---- Data supplied

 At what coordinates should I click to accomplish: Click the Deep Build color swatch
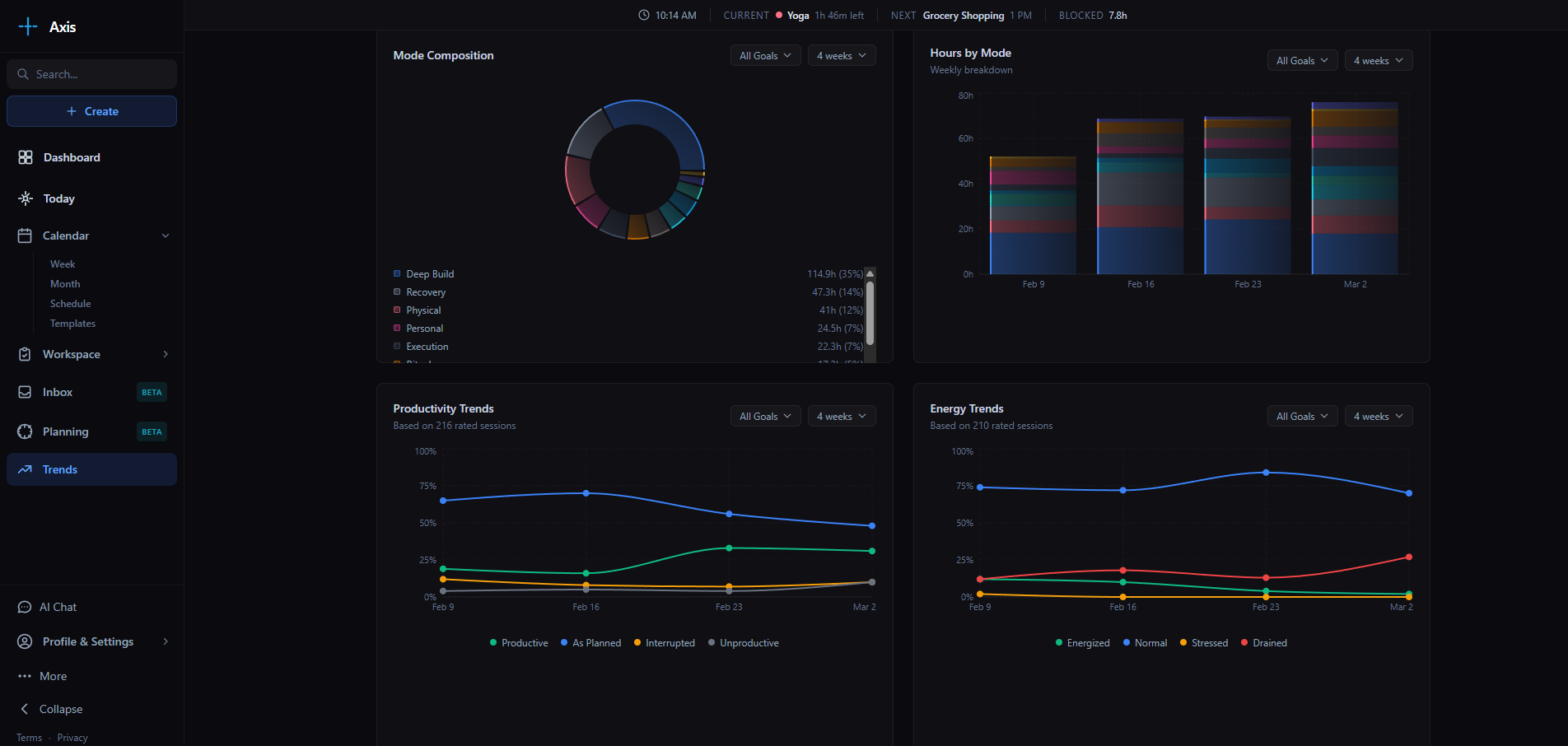coord(397,274)
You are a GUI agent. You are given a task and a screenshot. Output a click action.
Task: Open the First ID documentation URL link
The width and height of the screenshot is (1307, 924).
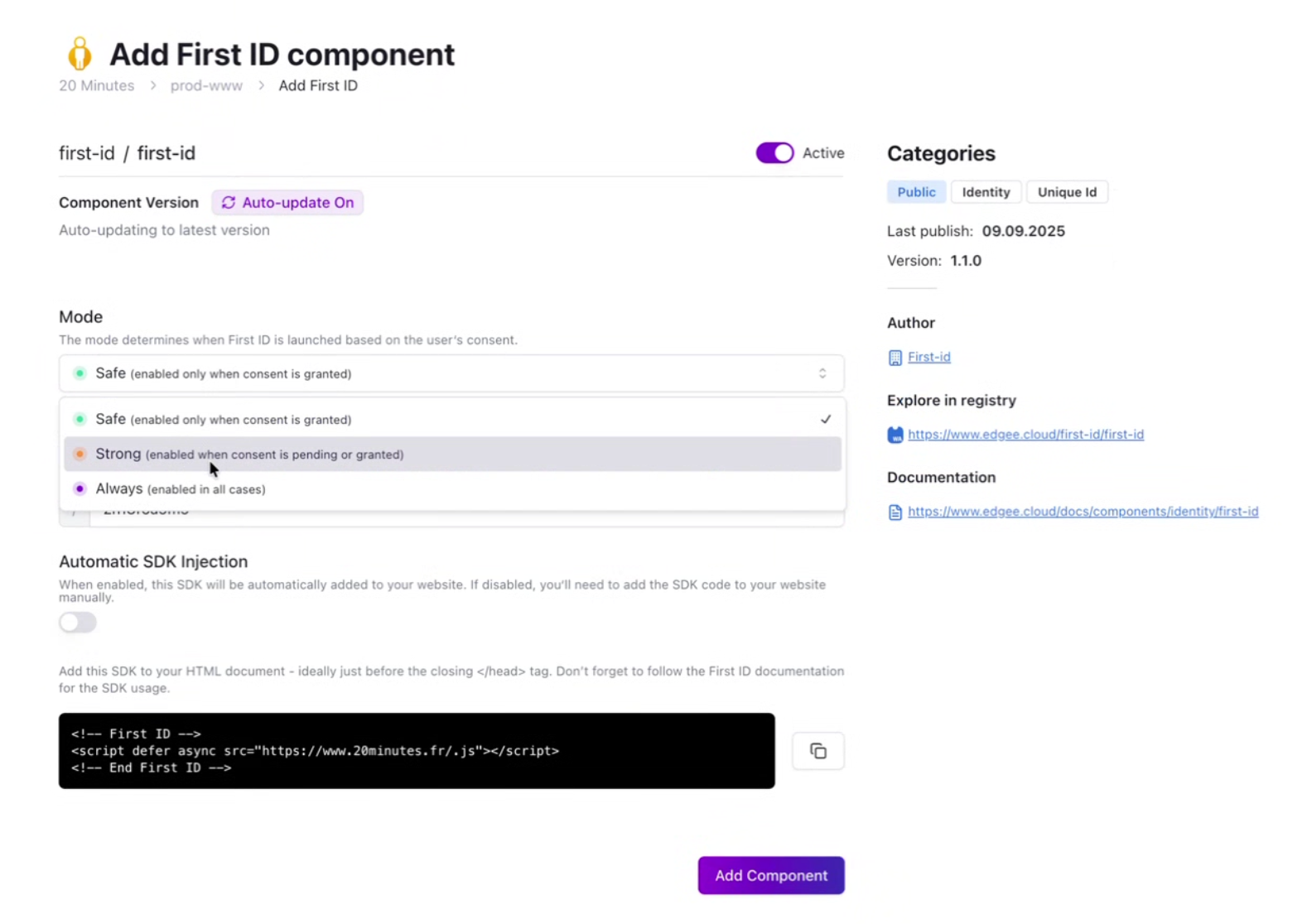pos(1083,512)
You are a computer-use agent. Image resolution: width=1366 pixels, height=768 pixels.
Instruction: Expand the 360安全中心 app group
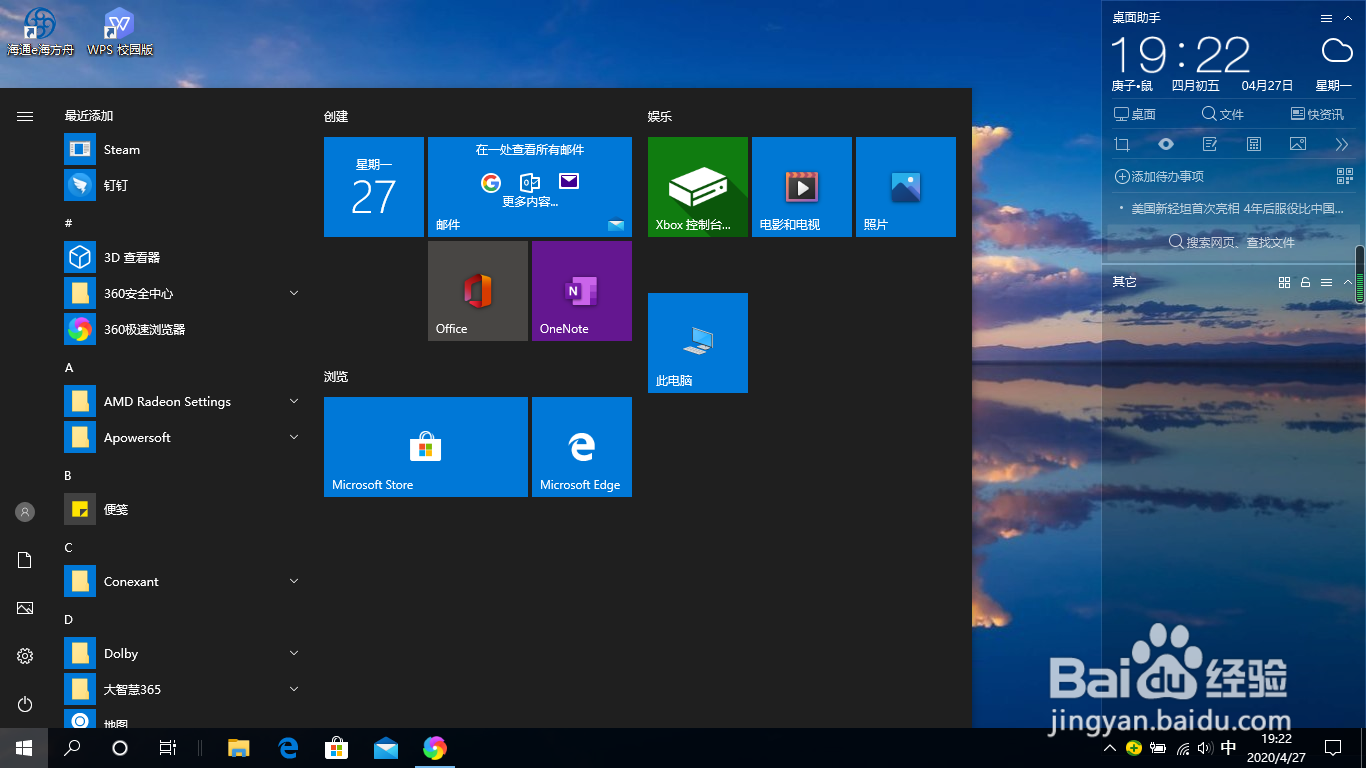[294, 293]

--------

> **Task objective**:
For the material, find the number of lines holding the word "agent" and give that figure and nothing more.

> **Solution for this exercise**:
2